On Monday night, Meloday James saw “King in the Wilderness.”
It was Martin Luther King Day, and the Westport Country Playhouse showed the documentary produced by Westport author/playwright/professor Trey Ellis.
The film portrayed a side of the civil rights icon and Nobel Peace Prize winner seldom discussed today: a conflicted leader, who at the time of his death was assailed by critics on both the left and right.
Melody — a 1964 Staples High School graduate — was deeply moved.
It resonated personally: She saw footage of the violent 1966 demonstrations in Chicago and Cicero, Illinois, for fair housing.

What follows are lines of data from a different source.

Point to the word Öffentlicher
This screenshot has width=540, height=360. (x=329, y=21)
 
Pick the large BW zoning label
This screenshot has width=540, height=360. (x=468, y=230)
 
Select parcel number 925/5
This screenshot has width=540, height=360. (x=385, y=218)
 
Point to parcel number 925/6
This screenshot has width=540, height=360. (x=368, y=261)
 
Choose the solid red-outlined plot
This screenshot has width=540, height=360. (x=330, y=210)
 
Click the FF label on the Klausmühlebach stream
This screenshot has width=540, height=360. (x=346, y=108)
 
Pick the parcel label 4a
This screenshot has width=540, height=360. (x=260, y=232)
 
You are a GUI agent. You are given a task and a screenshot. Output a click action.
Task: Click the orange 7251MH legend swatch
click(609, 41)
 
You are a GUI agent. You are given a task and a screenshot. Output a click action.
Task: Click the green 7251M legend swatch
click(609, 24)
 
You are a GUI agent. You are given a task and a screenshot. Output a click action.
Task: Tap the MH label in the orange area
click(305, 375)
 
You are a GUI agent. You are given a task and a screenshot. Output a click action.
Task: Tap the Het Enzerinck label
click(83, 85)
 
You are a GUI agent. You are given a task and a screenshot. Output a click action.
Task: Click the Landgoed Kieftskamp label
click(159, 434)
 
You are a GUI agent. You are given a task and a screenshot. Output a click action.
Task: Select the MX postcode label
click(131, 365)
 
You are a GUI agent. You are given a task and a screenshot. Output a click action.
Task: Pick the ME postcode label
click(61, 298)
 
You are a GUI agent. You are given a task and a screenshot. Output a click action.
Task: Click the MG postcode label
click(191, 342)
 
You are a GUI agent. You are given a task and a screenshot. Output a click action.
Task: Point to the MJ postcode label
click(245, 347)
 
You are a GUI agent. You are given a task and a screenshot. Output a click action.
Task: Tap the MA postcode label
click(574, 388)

Melody arrived to start as a community organizer for JOIN Community Union in Uptown that same day.
“Some of us went to the demo,” she recalls.
“They threw cherry bombs at us. There were screaming, violent white people –much as we witnessed in Washington on January 6, 2021 — full of hatred. It was terrifying!”
That reminded her, in turn, of earlier activism, when she was still a Staples student. Her class raised funds for the World Health Organization.
At the UN (from left): Pete Seidman, Carole Seligman, Joy Wassell, Deb Begley, the head of the WHO, Tim Honey, Tom Dublin, Melody James, Katie Burnham, Dick Sugarman.
A few hours before watching “King in the Wilderness,” President Trump was inaugurated.
One of his first acts was to begin the process to withdraw the United States from the WHO.